**Exercise objective**
Repeat the entries below exactly, missing none.

**Records**
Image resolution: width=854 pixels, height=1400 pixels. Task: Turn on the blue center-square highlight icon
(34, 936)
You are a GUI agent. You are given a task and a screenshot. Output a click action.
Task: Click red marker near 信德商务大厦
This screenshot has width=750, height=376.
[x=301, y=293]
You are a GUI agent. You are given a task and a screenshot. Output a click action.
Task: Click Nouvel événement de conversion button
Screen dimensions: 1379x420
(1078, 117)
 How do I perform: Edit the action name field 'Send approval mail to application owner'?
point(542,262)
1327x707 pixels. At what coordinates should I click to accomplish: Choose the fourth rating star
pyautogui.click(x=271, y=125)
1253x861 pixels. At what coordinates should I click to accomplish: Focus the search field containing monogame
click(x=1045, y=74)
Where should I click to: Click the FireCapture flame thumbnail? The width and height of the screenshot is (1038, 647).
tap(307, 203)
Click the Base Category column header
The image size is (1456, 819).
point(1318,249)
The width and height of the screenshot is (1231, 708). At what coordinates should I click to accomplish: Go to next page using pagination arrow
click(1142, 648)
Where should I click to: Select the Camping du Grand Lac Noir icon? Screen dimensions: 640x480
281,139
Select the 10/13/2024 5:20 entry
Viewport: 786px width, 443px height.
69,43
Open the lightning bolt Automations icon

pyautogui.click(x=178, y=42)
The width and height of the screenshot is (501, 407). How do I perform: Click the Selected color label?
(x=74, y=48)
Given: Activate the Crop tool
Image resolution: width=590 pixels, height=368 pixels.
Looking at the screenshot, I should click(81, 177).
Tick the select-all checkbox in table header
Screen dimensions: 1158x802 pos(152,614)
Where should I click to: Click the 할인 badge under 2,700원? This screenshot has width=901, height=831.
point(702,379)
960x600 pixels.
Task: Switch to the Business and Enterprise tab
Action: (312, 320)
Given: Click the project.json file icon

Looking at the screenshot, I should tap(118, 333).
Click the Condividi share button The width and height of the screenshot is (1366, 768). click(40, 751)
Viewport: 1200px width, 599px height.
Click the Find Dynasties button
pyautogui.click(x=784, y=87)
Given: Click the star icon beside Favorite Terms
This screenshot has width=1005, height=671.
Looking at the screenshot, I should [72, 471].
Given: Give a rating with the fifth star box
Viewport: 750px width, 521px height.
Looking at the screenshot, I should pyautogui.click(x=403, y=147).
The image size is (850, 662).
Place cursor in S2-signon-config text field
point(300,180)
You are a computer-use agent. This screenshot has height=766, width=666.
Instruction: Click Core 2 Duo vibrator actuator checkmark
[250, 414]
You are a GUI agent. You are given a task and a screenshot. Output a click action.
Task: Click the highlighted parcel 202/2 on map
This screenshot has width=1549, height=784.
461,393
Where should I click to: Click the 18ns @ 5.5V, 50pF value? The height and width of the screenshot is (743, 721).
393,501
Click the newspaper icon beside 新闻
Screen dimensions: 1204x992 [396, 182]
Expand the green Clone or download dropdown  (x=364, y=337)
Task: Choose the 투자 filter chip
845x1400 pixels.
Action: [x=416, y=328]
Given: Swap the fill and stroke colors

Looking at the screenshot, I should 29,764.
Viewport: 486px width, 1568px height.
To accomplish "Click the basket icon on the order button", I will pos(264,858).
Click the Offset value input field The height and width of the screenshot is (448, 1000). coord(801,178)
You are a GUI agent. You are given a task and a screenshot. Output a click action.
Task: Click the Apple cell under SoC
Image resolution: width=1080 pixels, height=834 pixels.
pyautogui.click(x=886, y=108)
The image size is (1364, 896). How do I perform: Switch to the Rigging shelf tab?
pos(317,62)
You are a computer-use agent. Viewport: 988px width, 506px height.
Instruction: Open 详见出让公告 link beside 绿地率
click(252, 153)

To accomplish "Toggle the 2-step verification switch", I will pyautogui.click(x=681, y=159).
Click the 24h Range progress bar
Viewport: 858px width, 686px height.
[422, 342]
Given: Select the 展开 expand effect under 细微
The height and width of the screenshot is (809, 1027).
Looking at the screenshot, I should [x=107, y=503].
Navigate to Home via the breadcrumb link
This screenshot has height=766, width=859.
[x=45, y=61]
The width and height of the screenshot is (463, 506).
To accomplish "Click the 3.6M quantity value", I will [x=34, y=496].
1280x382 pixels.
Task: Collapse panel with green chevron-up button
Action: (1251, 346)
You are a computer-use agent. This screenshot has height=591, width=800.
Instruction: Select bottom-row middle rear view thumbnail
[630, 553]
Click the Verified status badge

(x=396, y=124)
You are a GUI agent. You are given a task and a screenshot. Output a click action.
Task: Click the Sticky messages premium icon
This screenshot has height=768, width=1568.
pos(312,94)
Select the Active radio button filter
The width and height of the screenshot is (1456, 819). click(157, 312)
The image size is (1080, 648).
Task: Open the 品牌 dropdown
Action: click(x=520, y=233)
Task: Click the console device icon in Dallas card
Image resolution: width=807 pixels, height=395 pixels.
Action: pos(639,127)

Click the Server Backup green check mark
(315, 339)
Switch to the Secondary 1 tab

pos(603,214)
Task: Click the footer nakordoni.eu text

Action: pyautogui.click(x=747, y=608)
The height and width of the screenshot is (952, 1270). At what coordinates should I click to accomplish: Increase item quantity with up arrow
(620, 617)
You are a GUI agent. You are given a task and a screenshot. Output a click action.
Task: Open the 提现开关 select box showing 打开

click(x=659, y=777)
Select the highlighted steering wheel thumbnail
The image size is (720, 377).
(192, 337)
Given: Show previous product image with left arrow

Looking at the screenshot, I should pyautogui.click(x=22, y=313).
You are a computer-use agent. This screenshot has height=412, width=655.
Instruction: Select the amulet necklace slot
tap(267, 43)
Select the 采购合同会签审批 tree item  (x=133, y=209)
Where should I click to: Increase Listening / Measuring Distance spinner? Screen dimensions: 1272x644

**Reply**
Image resolution: width=854 pixels, height=1400 pixels. Task: Turn on the blue center-square highlight icon
(34, 936)
You are a GUI agent. You are given a task and a screenshot. Output a click action.
Task: Click red marker near 信德商务大厦
This screenshot has width=750, height=376.
[x=301, y=293]
You are a GUI agent. You are given a task and a screenshot. Output a click action.
Task: Click Nouvel événement de conversion button
Screen dimensions: 1379x420
(1078, 117)
 How do I perform: Edit the action name field 'Send approval mail to application owner'?
point(542,262)
1327x707 pixels. At what coordinates should I click to accomplish: Choose the fourth rating star
pyautogui.click(x=271, y=125)
1253x861 pixels. At what coordinates should I click to accomplish: Focus the search field containing monogame
click(x=1045, y=74)
Where should I click to: Click the FireCapture flame thumbnail? The width and height of the screenshot is (1038, 647).
tap(307, 203)
Click the Base Category column header
The image size is (1456, 819).
point(1318,249)
The width and height of the screenshot is (1231, 708). At what coordinates should I click to accomplish: Go to next page using pagination arrow
click(1142, 648)
Where should I click to: Select the Camping du Grand Lac Noir icon? Screen dimensions: 640x480
281,139
Select the 10/13/2024 5:20 entry
Viewport: 786px width, 443px height.
69,43
Open the lightning bolt Automations icon

pyautogui.click(x=178, y=42)
The width and height of the screenshot is (501, 407). How do I perform: Click the Selected color label?
(x=74, y=48)
Given: Activate the Crop tool
Image resolution: width=590 pixels, height=368 pixels.
Looking at the screenshot, I should click(81, 177).
Tick the select-all checkbox in table header
Screen dimensions: 1158x802 pos(152,614)
Where should I click to: Click the 할인 badge under 2,700원? This screenshot has width=901, height=831.
point(702,379)
960x600 pixels.
Task: Switch to the Business and Enterprise tab
Action: (312, 320)
Given: Click the project.json file icon

Looking at the screenshot, I should tap(118, 333).
Click the Condividi share button The width and height of the screenshot is (1366, 768). click(40, 751)
Viewport: 1200px width, 599px height.
Click the Find Dynasties button
pyautogui.click(x=784, y=87)
Given: Click the star icon beside Favorite Terms
This screenshot has width=1005, height=671.
Looking at the screenshot, I should [72, 471].
Given: Give a rating with the fifth star box
Viewport: 750px width, 521px height.
Looking at the screenshot, I should pyautogui.click(x=403, y=147).
The image size is (850, 662).
Place cursor in S2-signon-config text field
point(300,180)
You are a computer-use agent. This screenshot has height=766, width=666.
Instruction: Click Core 2 Duo vibrator actuator checkmark
[250, 414]
You are a GUI agent. You are given a task and a screenshot. Output a click action.
Task: Click the highlighted parcel 202/2 on map
This screenshot has width=1549, height=784.
461,393
Where should I click to: Click the 18ns @ 5.5V, 50pF value? The height and width of the screenshot is (743, 721).
393,501
Click the newspaper icon beside 新闻
Screen dimensions: 1204x992 [396, 182]
Expand the green Clone or download dropdown  (x=364, y=337)
Task: Choose the 투자 filter chip
845x1400 pixels.
Action: [x=416, y=328]
Given: Swap the fill and stroke colors

Looking at the screenshot, I should 29,764.
Viewport: 486px width, 1568px height.
To accomplish "Click the basket icon on the order button", I will pos(264,858).
Click the Offset value input field The height and width of the screenshot is (448, 1000). coord(801,178)
You are a GUI agent. You are given a task and a screenshot. Output a click action.
Task: Click the Apple cell under SoC
Image resolution: width=1080 pixels, height=834 pixels.
pyautogui.click(x=886, y=108)
The image size is (1364, 896). How do I perform: Switch to the Rigging shelf tab?
pos(317,62)
You are a computer-use agent. Viewport: 988px width, 506px height.
Instruction: Open 详见出让公告 link beside 绿地率
click(252, 153)

To accomplish "Toggle the 2-step verification switch", I will pyautogui.click(x=681, y=159).
Click the 24h Range progress bar
Viewport: 858px width, 686px height.
[422, 342]
Given: Select the 展开 expand effect under 细微
The height and width of the screenshot is (809, 1027).
Looking at the screenshot, I should [x=107, y=503].
Navigate to Home via the breadcrumb link
This screenshot has height=766, width=859.
[x=45, y=61]
The width and height of the screenshot is (463, 506).
To accomplish "Click the 3.6M quantity value", I will [x=34, y=496].
1280x382 pixels.
Task: Collapse panel with green chevron-up button
Action: (1251, 346)
You are a computer-use agent. This screenshot has height=591, width=800.
Instruction: Select bottom-row middle rear view thumbnail
[630, 553]
Click the Verified status badge

(x=396, y=124)
You are a GUI agent. You are given a task and a screenshot. Output a click action.
Task: Click the Sticky messages premium icon
This screenshot has height=768, width=1568.
pos(312,94)
Select the Active radio button filter
The width and height of the screenshot is (1456, 819). click(157, 312)
The image size is (1080, 648).
Task: Open the 品牌 dropdown
Action: click(x=520, y=233)
Task: Click the console device icon in Dallas card
Image resolution: width=807 pixels, height=395 pixels.
Action: pos(639,127)

Click the Server Backup green check mark
(315, 339)
Switch to the Secondary 1 tab

pos(603,214)
Task: Click the footer nakordoni.eu text

Action: pyautogui.click(x=747, y=608)
The height and width of the screenshot is (952, 1270). At what coordinates should I click to accomplish: Increase item quantity with up arrow
(620, 617)
You are a GUI agent. You are given a task and a screenshot. Output a click action.
Task: Open the 提现开关 select box showing 打开

click(x=659, y=777)
Select the highlighted steering wheel thumbnail
The image size is (720, 377).
(192, 337)
Given: Show previous product image with left arrow

Looking at the screenshot, I should pyautogui.click(x=22, y=313).
You are a computer-use agent. This screenshot has height=412, width=655.
Instruction: Select the amulet necklace slot
tap(267, 43)
Select the 采购合同会签审批 tree item  (x=133, y=209)
Where should I click to: Increase Listening / Measuring Distance spinner? Screen dimensions: 1272x644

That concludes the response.